Table 2. The correlation between motor skills and working memory indicators.
3.2. Behavioral results
The median split method was used to divide the participants into high and low-motor skill groups. A 2 (Motor Skill: High, Low) × 2 (Memory Difficulty: 2 Memory Load, 3 Memory Load) mixed-factor ANOVA was conducted to statistically analyze the behavioral outcomes of different groups under different working memory task loads (Table 3).
Table 3. Behavioral statistics results for different motor skills in working memory tasks (M ± SD).
The reaction time results revealed no significant interaction effect between motor skills and memory difficulty [F(1, 99) = 0.115, p = 0.735, η2 = 0.001]. The main effects of motor skills and memory difficulty were not significant [F(1, 99) = 0.414, p = 0.521, η2 = 0.004], and [F(1, 99) = 1.668, p = 0.199, η2 = 0.017], respectively.
According to the accuracy results, a significant interaction effect was observed between motor skills and memory difficulty [F(1, 99) = 4.739, p = 0.032, η2 = 0.046]. The simple effects analysis evealed that for the low motor skill group, a significant main effect of memory difficulty was observed [F(1, 99) = 7.371, p = 0.008, η2 = 0.069]. The accuracy was significantly lower for the three-memory load condition than for the two-memory load condition. Under the two-memory load condition, the main effect of motor skills was significant [F(1, 99) = 9.016, p = 0.003, η2 = 0.083], with the high motor skill group exhibiting significantly higher accuracy than the low motor skill group. A significant main effect of motor skills was also observed under the 3-memory load condition [F(1, 99) = 25.425, p = 0.000, η2 = 0.204], with significantly higher accuracy observed in the high motor skill group than in the low motor skill group.
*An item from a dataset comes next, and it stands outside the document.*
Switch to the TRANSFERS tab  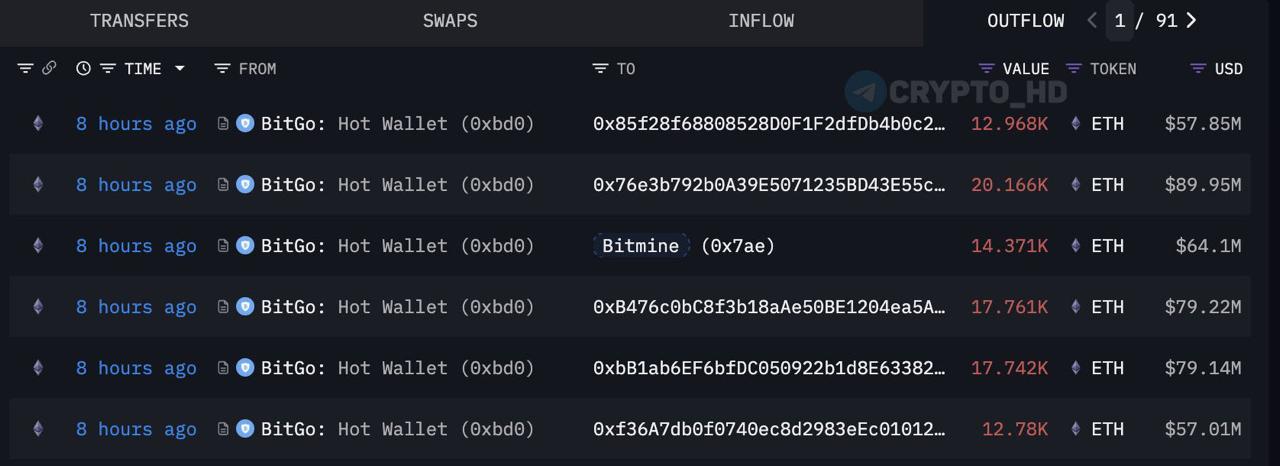click(x=139, y=21)
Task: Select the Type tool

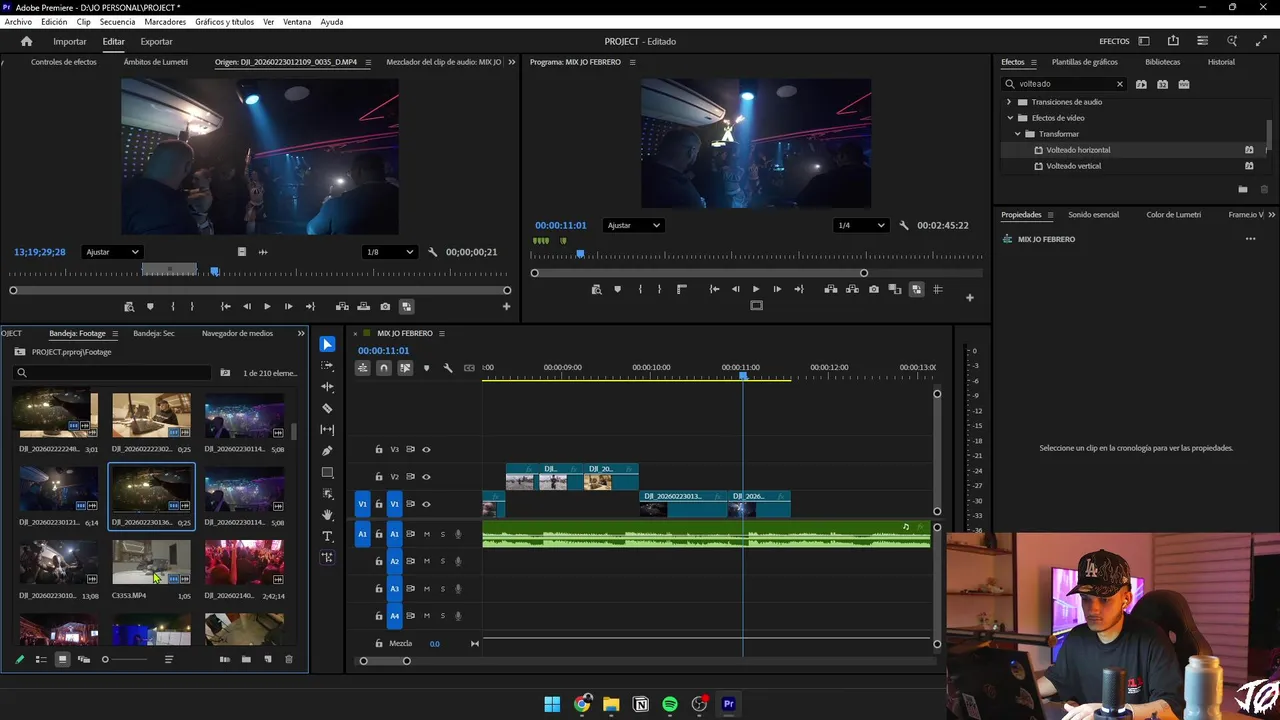Action: [x=327, y=536]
A significant main effect of motor skills was observed [F(1, 99) = 19.109, p = 0.000, η2 = 0.162], indicating significantly higher accuracy in the high motor skill group than in the low motor skill group. However, the main effect of memory difficulty was nonsignificant [F(1, 99) = 3.349, p = 0.070, η2 = 0.033].
3.3. fNIRS results
The participants were divided into high and low-motor skill groups by using the median split method. A 2 (Motor Skill: High, Low) × 2 (Memory Difficulty: 2 Memory Load, 3 Memory Load) mixed-factor ANOVA was conducted to statistically analyze the PFC Oxy-Hb concentration for different groups under different working memory task loads (Figures 3, 4).
Figure 3. Differences in Oxy-Hb concentration between different motor skill groups and memory difficulties. **p < 0.01; (A) The R-DLPFC result, (B) The L-DLPFC result, (C) The R-PTBA result, (D) The L-PTBA result, (E) The R-FPA result, and (F) The L-FPA result; 2MU, two-memory load; 3MU, three-memory load; LMS, Low motor skill group; and HMS, High motor skill group.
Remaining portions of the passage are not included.